Scholarship pots… a phrase I learned a long time ago from potter, Mark Shapiro. It’s something we all do maybe without realizing it. Our mugs are in the $30 price range ( if they are simple with not much ornamentation.) Yet a bowl which is much quicker to make is sold for a higher price… perceived value. The mug is on scholarship. The bowl is making up for the loss we take on the mug. Why do we sell the mug for less money than we need to make? Because people are not willing to spend what it is worth. Maybe because it is something that is used everyday, it is pushed around, put in a microwave, in a dishwasher, and I really don’t think people want to risk breaking an expensive piece of pottery for something that is used in such a casual way. So we continue to under price our mugs, because we love to make them, they challenge us, they are fun to do, and it brings people into our world of pottery. For some of us it is our best seller, and gallery owners know it too… just look at the popularity of “Cup Shows”!
Well during our pottery pricing game some of us brought mugs. Two members who do a lot of decoration on their mugs priced them at $50 and $60. Many of us of course wrote on the paper $30-$45. Then they explained the work that went into it. One potter said she wanted no less than $40 from a cup show she was in. So the gallery owner priced them at $80, she sold all of them… huh, whatdaya know! Maybe our cups could sell for more to the right audience. Like I said in my last post… it was a real eye opener.

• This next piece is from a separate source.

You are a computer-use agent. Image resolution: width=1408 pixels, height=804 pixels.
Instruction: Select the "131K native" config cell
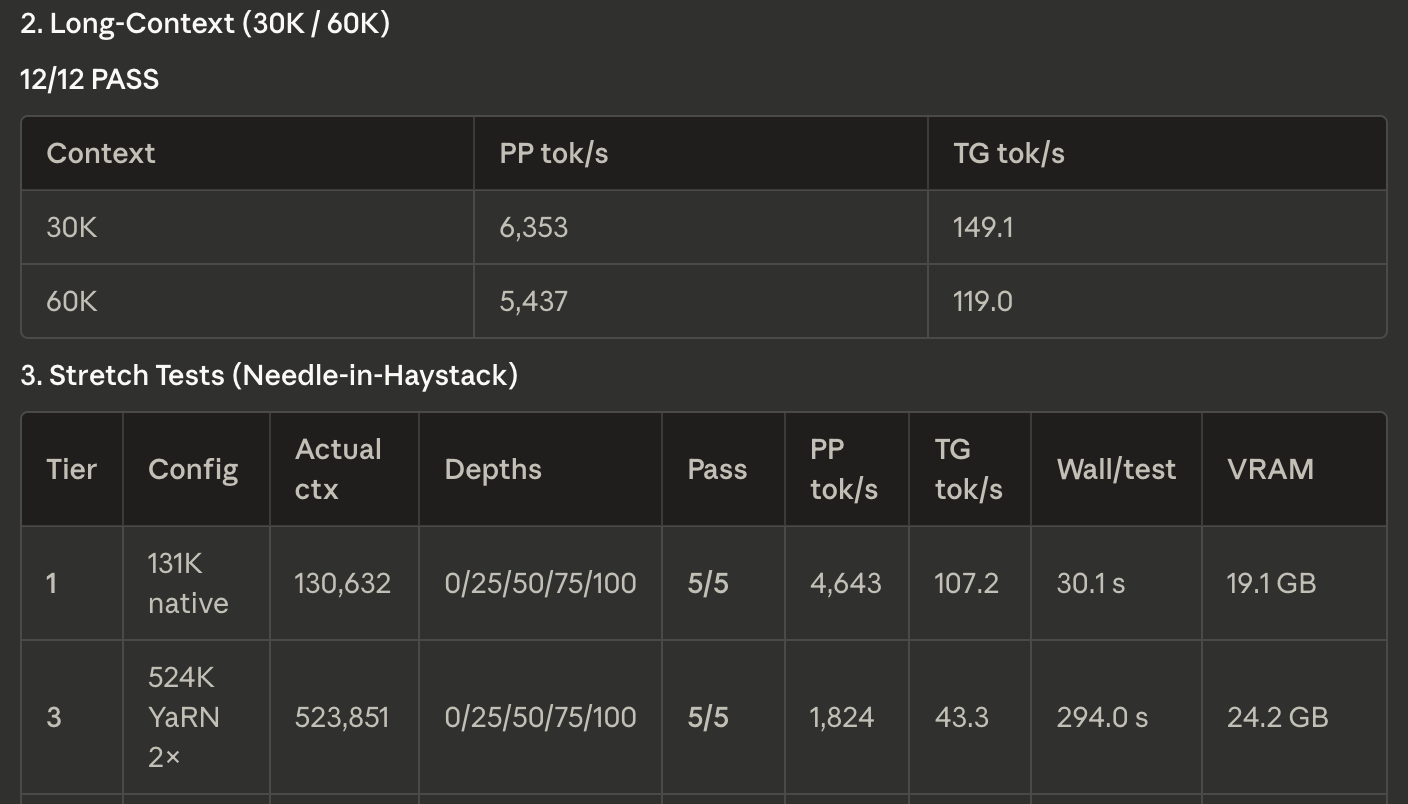pos(188,583)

One potter learned that scale was what was affecting her low ball pricing that we all gave her. It was a beautiful, shino glazed oval serving bowl. She wanted $160 for it. Not one of us said over $90. Ouch! The conclusion we came to was that it was too small for that price. A little larger, would not take that much more effort, and would garner a higher price.

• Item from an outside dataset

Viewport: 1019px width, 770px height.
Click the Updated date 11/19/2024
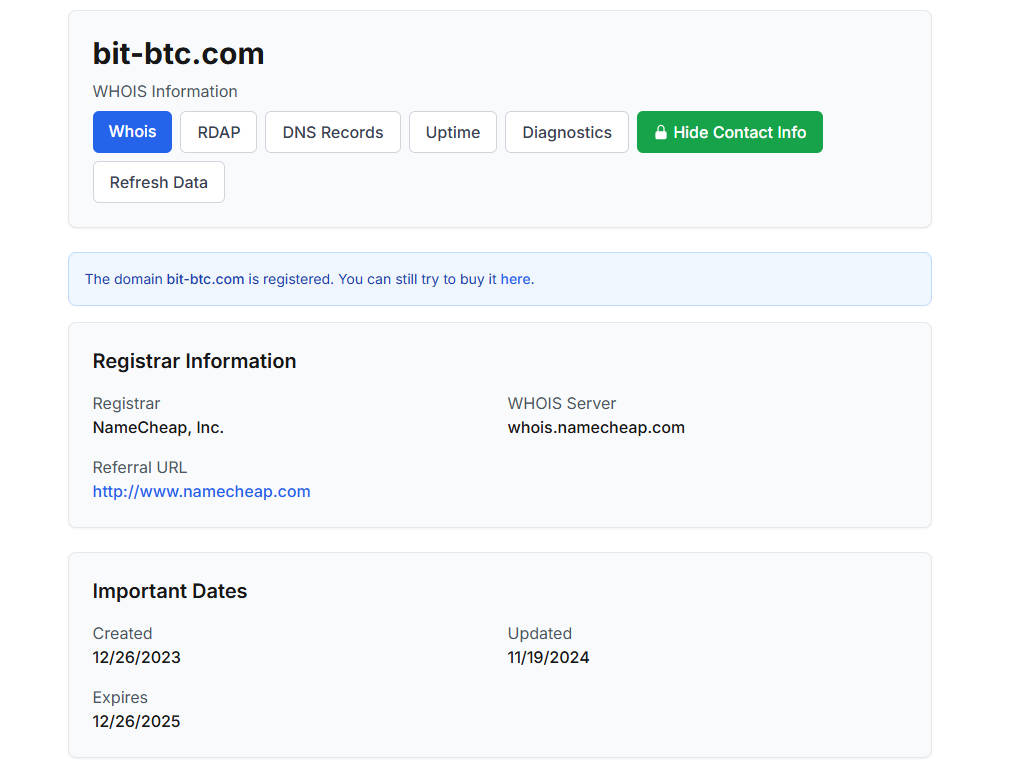pos(548,657)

One of the other insights for me was age. A couple of the potters in the group are no longer full-time potters, but are part of the fabric of our original membership, and they still love to come to our meetings. (A requirement to be in the guild is that you are a full-time professional potter.) One of the older members does a couple of shows on the Cape in the summer. She brought a little beauty of a creamer, decorated, and faceted. She only charges $25 for it. Our pricing was $38-60 for it. She said she sells a lot of them, but I think realized, she can jump up that price to $35 at least, and still sell as many. I really think that some of the older potters, part timers, are keeping their pricing at the 1980 prices, sadly.

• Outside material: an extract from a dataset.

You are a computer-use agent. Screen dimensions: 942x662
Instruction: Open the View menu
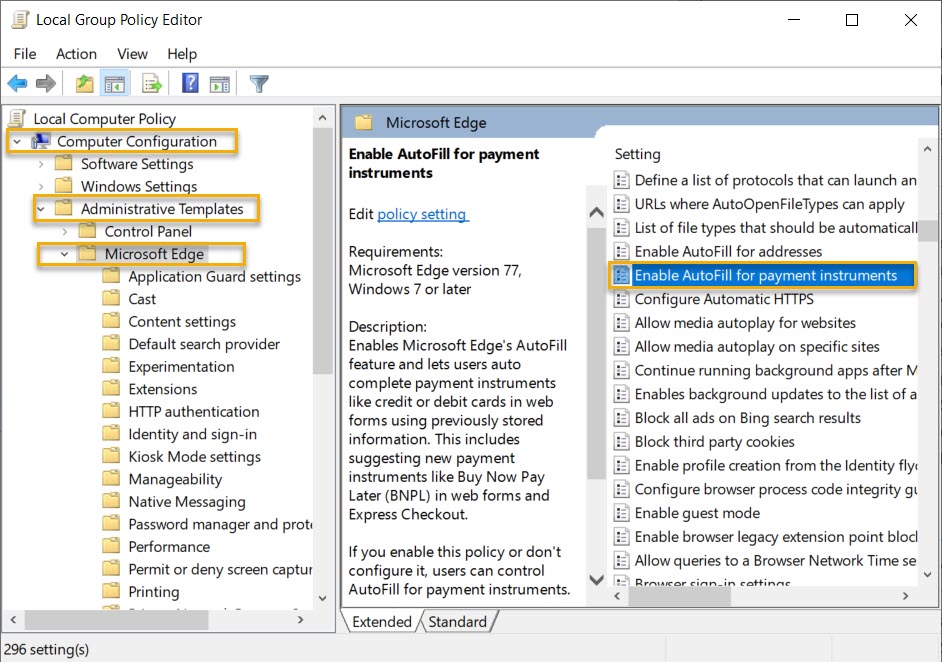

One of the other things that became clear at pricing game was self-worth, or a thinking that people can’t afford a certain price because you yourself could not afford that price. (On that note, not all people have potter’s salaries) I think we all have to be comfortable with the price we sell our pots for, but at the same time be aware that we are not undercutting other potters who are doing similar functional work.
Oh so much to think about!
Here some of the members holding their pots at our meeting. We total 44 members, usually 15 – 20 make it to meetings. We had a special guest, Matt Sovjani from Japan at our meeting. Matt (in the grey upfront right) is staying here in the valley with family until things ease up in Japan.